Хотя это пособие посвящено общим вопросам науки, в нём то и дело фигурируют примеры из совсем других областей духовной культуры, прежде всего литературы да изобразительного искусства, кинематографа. Действительно, в каких-то моментах «кухня творчества» учёных и художников похожа, но в других – совсем различна. Автор не всегда учитывает это.

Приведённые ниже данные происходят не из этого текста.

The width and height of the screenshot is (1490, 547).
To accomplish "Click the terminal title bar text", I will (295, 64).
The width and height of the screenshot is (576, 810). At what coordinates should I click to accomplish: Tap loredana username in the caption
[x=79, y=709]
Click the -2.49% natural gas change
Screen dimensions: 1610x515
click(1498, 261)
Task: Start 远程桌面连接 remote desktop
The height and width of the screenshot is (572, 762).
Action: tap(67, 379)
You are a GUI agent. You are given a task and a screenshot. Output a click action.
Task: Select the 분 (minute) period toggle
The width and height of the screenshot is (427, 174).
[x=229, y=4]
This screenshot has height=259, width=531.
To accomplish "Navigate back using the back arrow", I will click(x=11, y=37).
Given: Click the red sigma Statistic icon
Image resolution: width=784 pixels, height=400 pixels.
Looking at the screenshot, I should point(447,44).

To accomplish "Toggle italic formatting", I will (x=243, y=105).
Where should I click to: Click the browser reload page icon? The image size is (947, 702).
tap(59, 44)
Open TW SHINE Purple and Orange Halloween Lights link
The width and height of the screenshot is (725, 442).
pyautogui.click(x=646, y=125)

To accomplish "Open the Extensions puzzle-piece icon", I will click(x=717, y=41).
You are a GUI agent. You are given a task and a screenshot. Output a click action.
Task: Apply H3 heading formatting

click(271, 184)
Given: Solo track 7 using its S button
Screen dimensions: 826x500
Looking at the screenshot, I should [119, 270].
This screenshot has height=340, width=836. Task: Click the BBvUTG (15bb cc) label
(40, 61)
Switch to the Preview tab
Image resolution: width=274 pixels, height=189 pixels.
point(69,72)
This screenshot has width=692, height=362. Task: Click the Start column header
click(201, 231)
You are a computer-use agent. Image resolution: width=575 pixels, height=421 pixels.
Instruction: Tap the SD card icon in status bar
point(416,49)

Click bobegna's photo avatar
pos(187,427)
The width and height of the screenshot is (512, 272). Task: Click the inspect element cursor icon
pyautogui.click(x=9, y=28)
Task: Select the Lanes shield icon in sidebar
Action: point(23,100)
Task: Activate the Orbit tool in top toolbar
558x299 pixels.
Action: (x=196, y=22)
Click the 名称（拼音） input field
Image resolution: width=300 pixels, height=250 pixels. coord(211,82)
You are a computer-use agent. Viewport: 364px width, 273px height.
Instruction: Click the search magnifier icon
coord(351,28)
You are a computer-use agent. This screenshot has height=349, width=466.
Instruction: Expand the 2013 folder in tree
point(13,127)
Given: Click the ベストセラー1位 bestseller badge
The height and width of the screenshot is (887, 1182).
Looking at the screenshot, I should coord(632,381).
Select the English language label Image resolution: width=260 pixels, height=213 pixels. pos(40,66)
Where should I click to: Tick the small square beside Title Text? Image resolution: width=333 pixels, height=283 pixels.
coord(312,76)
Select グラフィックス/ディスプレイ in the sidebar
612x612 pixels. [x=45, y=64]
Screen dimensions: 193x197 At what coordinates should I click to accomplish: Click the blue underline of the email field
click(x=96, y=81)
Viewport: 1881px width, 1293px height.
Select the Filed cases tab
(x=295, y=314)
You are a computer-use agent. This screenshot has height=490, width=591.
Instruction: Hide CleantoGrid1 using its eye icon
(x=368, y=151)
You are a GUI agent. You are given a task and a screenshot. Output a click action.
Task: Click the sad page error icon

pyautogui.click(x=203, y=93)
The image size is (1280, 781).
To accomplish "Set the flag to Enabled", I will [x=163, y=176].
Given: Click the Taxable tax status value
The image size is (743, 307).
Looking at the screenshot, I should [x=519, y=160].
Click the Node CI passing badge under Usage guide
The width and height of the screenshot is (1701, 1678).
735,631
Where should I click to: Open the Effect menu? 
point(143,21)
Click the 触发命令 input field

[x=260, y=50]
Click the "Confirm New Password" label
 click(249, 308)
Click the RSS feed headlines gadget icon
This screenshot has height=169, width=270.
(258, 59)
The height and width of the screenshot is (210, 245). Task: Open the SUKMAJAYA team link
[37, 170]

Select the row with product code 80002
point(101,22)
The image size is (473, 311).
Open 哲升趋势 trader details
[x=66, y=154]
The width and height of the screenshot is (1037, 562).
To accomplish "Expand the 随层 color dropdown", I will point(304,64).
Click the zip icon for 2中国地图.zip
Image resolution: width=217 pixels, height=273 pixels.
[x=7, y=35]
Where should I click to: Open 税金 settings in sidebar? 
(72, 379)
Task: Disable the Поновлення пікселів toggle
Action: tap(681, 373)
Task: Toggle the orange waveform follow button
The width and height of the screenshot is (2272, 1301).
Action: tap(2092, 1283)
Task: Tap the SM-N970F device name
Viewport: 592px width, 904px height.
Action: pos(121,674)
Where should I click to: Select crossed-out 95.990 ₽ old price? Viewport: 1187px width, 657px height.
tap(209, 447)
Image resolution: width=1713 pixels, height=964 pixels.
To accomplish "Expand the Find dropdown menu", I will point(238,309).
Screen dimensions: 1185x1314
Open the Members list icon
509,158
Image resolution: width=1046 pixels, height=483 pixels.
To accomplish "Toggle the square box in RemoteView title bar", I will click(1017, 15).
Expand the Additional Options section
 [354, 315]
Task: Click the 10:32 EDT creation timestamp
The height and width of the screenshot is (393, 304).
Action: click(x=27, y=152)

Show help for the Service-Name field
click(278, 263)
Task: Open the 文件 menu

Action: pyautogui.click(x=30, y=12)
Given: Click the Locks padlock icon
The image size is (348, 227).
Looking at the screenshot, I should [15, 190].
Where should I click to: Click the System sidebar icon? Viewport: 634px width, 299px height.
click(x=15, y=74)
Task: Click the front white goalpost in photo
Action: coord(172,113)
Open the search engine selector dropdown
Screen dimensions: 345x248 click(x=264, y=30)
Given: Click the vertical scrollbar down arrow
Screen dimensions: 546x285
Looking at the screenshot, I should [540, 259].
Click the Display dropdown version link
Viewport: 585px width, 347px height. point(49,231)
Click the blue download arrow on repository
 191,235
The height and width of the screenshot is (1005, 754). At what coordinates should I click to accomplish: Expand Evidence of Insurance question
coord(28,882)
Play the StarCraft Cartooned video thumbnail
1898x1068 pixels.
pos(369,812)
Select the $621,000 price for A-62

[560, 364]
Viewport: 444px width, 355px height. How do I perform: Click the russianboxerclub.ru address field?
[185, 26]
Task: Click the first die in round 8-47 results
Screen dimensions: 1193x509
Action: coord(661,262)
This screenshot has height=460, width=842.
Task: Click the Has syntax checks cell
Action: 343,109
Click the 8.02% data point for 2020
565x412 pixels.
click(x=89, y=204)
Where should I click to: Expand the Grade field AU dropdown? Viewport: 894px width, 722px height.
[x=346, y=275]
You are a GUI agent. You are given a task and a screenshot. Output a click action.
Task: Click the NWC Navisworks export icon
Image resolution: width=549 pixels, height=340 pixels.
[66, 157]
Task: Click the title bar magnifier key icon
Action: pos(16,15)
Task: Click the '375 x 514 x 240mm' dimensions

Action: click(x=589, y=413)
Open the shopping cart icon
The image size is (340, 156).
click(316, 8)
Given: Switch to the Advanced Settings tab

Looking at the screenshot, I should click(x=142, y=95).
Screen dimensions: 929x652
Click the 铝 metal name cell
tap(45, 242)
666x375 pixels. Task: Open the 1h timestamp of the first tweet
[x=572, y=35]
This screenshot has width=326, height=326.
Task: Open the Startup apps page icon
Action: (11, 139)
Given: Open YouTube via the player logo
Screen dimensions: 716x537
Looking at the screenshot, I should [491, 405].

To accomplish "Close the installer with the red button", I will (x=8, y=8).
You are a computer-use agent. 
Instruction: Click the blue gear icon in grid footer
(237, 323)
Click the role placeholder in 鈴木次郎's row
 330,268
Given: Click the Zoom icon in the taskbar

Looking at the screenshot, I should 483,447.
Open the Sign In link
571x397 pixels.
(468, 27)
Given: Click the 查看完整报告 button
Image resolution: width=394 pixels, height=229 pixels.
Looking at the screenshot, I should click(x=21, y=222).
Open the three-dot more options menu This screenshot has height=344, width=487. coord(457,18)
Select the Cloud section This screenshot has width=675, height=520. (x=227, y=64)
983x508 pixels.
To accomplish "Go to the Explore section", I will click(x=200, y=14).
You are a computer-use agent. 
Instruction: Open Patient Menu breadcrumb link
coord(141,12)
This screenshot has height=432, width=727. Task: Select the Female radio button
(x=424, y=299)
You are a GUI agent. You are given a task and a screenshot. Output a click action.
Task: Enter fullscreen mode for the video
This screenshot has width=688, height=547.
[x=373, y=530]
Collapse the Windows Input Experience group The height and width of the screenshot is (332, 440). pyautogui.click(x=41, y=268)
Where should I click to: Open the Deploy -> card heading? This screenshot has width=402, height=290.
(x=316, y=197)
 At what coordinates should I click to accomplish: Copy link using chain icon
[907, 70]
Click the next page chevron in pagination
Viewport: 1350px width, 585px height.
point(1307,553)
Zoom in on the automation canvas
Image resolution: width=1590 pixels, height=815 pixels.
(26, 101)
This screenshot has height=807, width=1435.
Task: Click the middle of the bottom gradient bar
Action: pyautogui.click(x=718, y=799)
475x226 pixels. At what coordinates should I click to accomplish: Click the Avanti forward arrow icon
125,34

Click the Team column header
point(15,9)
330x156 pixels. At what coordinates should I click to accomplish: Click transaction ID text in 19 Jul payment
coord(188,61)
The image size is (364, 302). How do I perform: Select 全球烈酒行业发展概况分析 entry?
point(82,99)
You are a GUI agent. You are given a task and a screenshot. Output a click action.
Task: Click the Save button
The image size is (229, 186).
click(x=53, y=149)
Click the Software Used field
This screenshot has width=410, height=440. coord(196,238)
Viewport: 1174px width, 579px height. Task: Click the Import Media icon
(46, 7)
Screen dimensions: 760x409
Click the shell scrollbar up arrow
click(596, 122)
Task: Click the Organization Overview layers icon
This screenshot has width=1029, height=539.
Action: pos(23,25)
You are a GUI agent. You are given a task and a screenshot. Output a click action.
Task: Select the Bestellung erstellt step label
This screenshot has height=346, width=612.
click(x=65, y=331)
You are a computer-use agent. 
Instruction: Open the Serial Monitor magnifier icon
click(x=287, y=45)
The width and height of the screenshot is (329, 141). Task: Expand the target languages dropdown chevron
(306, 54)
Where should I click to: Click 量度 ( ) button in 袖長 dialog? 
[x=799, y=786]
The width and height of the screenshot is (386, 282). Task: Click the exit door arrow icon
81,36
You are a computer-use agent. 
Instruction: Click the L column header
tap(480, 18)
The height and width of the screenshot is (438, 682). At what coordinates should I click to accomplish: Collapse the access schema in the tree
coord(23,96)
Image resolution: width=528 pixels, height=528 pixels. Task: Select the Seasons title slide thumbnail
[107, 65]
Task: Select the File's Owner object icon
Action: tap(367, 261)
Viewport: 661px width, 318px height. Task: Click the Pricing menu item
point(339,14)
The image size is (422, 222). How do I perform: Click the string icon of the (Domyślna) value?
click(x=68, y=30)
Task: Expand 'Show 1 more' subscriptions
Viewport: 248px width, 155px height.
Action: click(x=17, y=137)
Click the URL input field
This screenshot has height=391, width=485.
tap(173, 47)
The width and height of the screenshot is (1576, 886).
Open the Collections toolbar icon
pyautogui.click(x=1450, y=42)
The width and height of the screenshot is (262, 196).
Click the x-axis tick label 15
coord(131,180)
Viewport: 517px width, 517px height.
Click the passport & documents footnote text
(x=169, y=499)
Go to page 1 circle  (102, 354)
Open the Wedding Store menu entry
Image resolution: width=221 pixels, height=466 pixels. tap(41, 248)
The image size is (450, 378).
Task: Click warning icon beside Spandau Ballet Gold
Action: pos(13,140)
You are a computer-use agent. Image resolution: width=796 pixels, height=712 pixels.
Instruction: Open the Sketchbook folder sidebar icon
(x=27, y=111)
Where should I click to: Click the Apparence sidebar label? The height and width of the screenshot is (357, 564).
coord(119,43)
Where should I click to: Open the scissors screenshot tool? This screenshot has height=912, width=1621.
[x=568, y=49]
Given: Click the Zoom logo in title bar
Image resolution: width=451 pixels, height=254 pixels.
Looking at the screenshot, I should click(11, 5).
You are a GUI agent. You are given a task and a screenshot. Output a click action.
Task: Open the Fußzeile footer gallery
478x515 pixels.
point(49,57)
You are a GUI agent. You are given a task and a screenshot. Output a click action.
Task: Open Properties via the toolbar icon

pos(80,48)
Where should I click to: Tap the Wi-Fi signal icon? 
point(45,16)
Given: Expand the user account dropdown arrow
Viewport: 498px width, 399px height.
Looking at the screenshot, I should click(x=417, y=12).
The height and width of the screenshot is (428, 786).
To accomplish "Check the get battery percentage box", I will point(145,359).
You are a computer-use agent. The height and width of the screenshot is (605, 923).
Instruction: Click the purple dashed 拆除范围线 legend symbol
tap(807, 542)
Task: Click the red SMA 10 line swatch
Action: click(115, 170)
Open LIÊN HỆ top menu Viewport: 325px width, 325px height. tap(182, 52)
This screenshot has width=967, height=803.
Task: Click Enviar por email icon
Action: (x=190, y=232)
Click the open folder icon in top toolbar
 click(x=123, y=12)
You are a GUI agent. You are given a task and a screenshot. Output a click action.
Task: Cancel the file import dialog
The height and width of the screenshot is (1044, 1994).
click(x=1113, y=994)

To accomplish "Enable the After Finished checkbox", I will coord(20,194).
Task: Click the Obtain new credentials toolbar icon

Подзаголовочные данные издания адресуют его в первую очередь начинающим учёным-медикам. Отдельные моменты теоретической и практической медицины в книге затронуты. Но гораздо больше материала приведено по другим отраслям фундаментального естествознания, а ещё больше – из области гуманитарных наук. Оно и понятно – автор пособия в большей степени историк да археолог (а ещё точнее – историк археологии, действительно один из ведущих в нашей стране), чем философ. Впрочем, будущим медикам, биологам, химикам, технологам, социальным работникам, всем их коллегам небесполезно расширить свой кругозор за счёт столь энциклопедического обзора научных институций. А литература, и классическая, и новейшая, по философско-методологическим и социокультурным проблемам медицины и здравоохранения автором этой учебной книги приводится довольно полно. Так что при желании читатели могут продолжить знакомство с этим кругом сюжетов своей профессии.
Многие выводы и прямые рекомендации автора противоречат друг другу. Например, он то призывает юных коллег к смирению перед своими учителями в науке, то подталкивает к идейному бунту против собственных наставников. То заклинает начинающих учёных изо всех сил терпеть бедность и не изменять своему призванию бескорыстного поиска истины, а то призывает их же наплевать на нищенский бюджет науки и уходить в более прибыльные профессии, чтобы обеспечить достойное существование своим родным и близким. То с пониманием относится к эмигрировавшим в поисках лучшей доли коллегам, то выражает в их же отношении презрение. Далее Сергей Павлович относит бытовые наркотики (никотин, алкоголь) то к стимуляторам, то к аннигиляторам научного мышления. Наверное, эти текстовые разногласия отражают действительную сложность, диалектичность настоящей жизни в науке, которую стремился донести до читателей автор пособия.
Встречаются в тексте пособия и прямые неточности. Например, упомянутые там, между прочим, «братья Черепановы», как выяснили историки техники, на самом деле были отцом и сыном. Как говорилось в поздне-советском анекдоте, «оказывается, «Слава КПСС» это вообще не человек…». Но не будем умножать всего лишь несколько образцов явных оговорок автора. Ведь он не только в своих замечательных прозрениях и предупреждениях, но и в этих своих отдельных смысловых «пробуксовках» воплощает и выношенные убеждения, и расхожие предубеждения своего поколения теоретиков науки – до сих пор господствующего в разработке её истории и философии. Это обстоятельство надёжно вписывает столь оригинальную книжку в историю философии науки.